= Talimat 1 =
Lütfen aşağıdaki öğe bulma kayıtlarının bütün satırlarını olduğu gibi yeniden yazın ve resimleri cevaba almayın.

= Verilen Metin =
────────────────────────────────────────
20 Eylül 2008 Cumartesi

MALA DÜŞKÜNLÜK

MALA DÜŞKÜNLÜK[1]
*Mal cimrilerde, silah korkaklarda, karar da zayıflarda olursa işler bozulur. Hz.EBUBEKİR
Hasis insan; Parasını ve malını harcamamak için her türlü sıkıntıya, eziyete katlanan, paraya, mala aşırı düşkün olan; dînen verilmesi îcâb edeni, zekâtı ve sadakayı vermeyen, pinti, eli sıkı olan, bahîl, malda ve ilimde cimrilik eden kişidir. Esas olarak elindeki bir şeyi kimseyle paylaşmak istemez. Başkasına iyilik ve yardım etmek onun için çok zordur. Elindekini muhtaç olana verdiğinde kendisinde bir şey kalmayacağını zanneder. Böylece mal sevdası her şeyin önüne geçer. Hayatı malım, malım demekle geçer.
Cimrilik kelimesinin Kur'an'daki diğer bir karşılığı katur kelimesidir. Bu kelime, Türkçe'deki hasis kelimesini karşılamaktadır. Kur'an'da, kişinin elindeki şeyleri çar-çur etmesi demek olan israfın zıddı olarak kullanılmıştır.
Ve onlar ki harcadıkları zaman, ne israf ederler, ne de cimrilik ederler; (harcamaları) bu ikisinin arasında dengeli olur. (Furkan, 67).
Hasîs olanlar, her ne kadar zâhid (dünyâyı istemiyor) olsalar da Cennet'e giremezler. (Zevâcir)
Ahlâk-ı zemîme (kötü ahlâk) olan dört şeyden vazgeç, onlardan çok sakın. Bunlar: Çok mal toplayıp yememek, hiç ölmeyecekmiş gibi dünyâya sarılmak, hasîs (mala düşkün) olmak, harîs (dünyâya düşkün) olmak. (Ey Oğul İlmihâli)
────────────────────────────────────────
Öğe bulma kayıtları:
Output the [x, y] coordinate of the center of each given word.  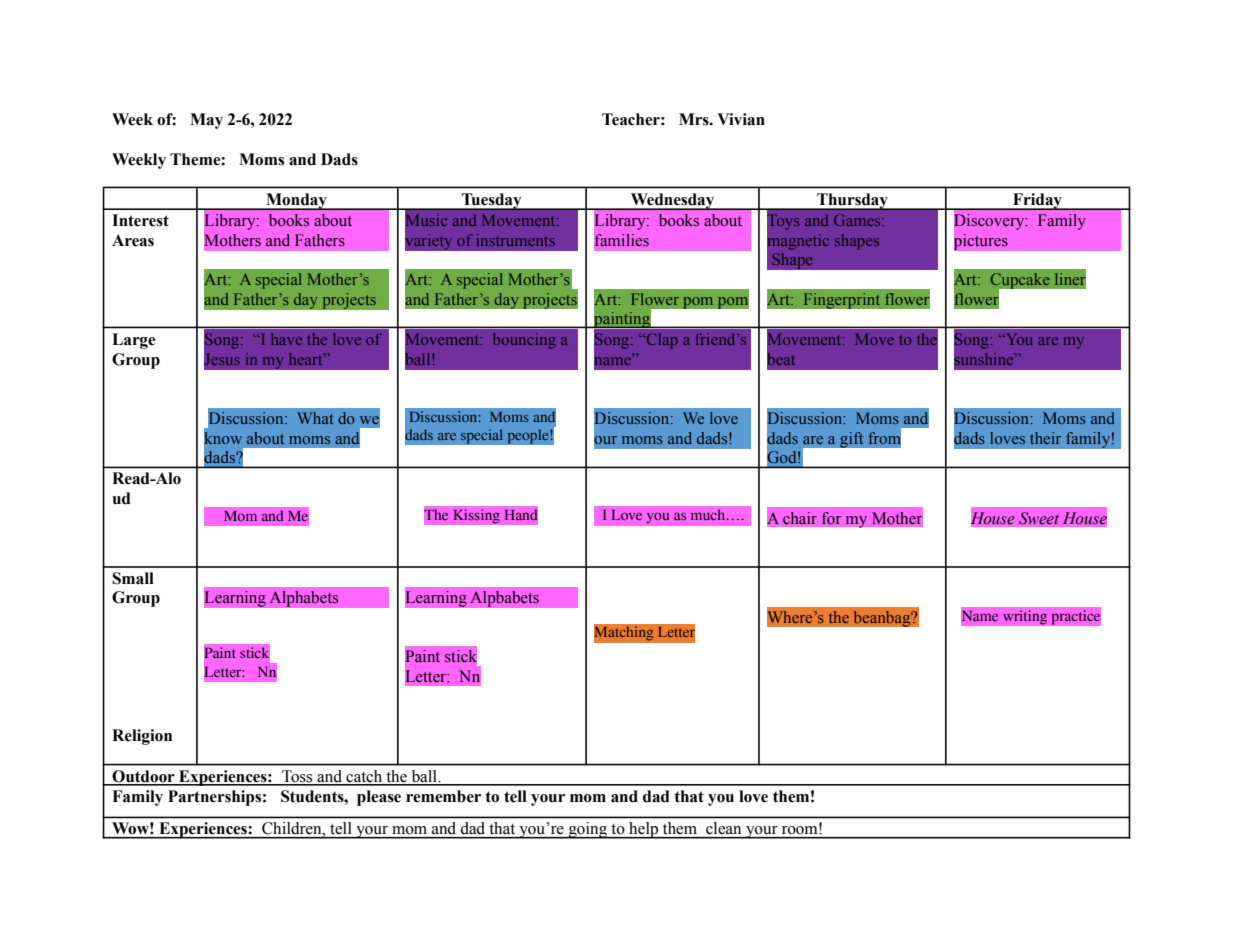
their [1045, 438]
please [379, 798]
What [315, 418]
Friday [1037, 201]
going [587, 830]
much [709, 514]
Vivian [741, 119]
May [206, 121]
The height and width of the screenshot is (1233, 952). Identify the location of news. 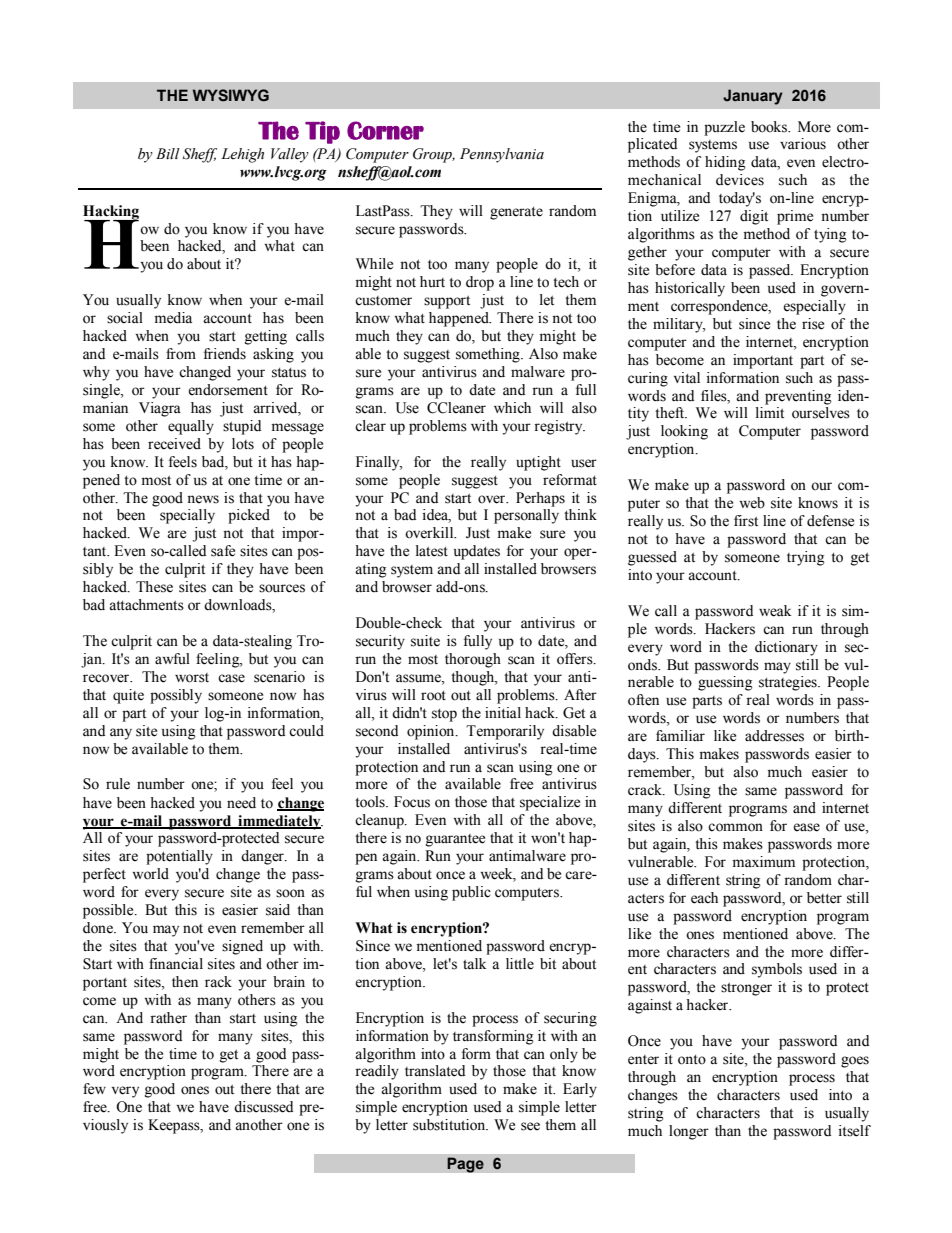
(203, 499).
────────────────────────────────────────
= Talimat 2 =
Yukarıdaki mala düşkünlük metnini son cümlesinden itibaren sürdürün.

= Yazılı Cevap 1 =
Output the [x, y] coordinate of the center of each given word.  
their [1045, 438]
please [379, 798]
What [315, 418]
Friday [1037, 201]
going [587, 830]
much [709, 514]
Vivian [741, 119]
May [206, 121]
The height and width of the screenshot is (1233, 952). Identify the location of news. 
(203, 499).

= Yazılı Cevap 2 =
Hasîslerin en fenâsı, müslümanlara emr-i ma'rûf ve nehy-i münker yapmayanlar, Allahü teâlânın emir ve yasaklarını bildirmeyenler, onlara dinlerini öğretmeyenler veya yanlış öğretenlerdir. (Ahmed Rıfat)
Günahların büyüğü üçtür: Hasîslik, hased ve riyâdır. (Mala düşkünlük, çekememezlik ve gösteriş) (İmâm-ı Gazâlî)
Allahü Teâla dünyaya gönderdiği insan oğluna, bu dünyadan istifade edebilmesi için mal edinmesini, geçici olarak da olsa bu dünya nimetlerinden faydalanmasını irade etmiştir. Ancak mala tapıcılık veya mal kazancını her şeyin önünde görmek olan hasisliği ise yasaklamıştır. Her şeyde en güzel örnek olan sevgili Rasûlü Hazreti Muhammed Mustafa Sallallahü Aleyhi Vesellem Efendimizi de bizlere nümune olarak göndermiştir. O’nun hayatına baktığımızda eline dünyalık nice imkânlar geçtiği halde O bunları elinin tersiyle itmiş ve aza kanaat ederek dünyaya düşkün olmadığını bizlere göstermiştir. İşte bu hayat tarzı Rabbimizinde istediği ve sevdiği hayat tarzıdır.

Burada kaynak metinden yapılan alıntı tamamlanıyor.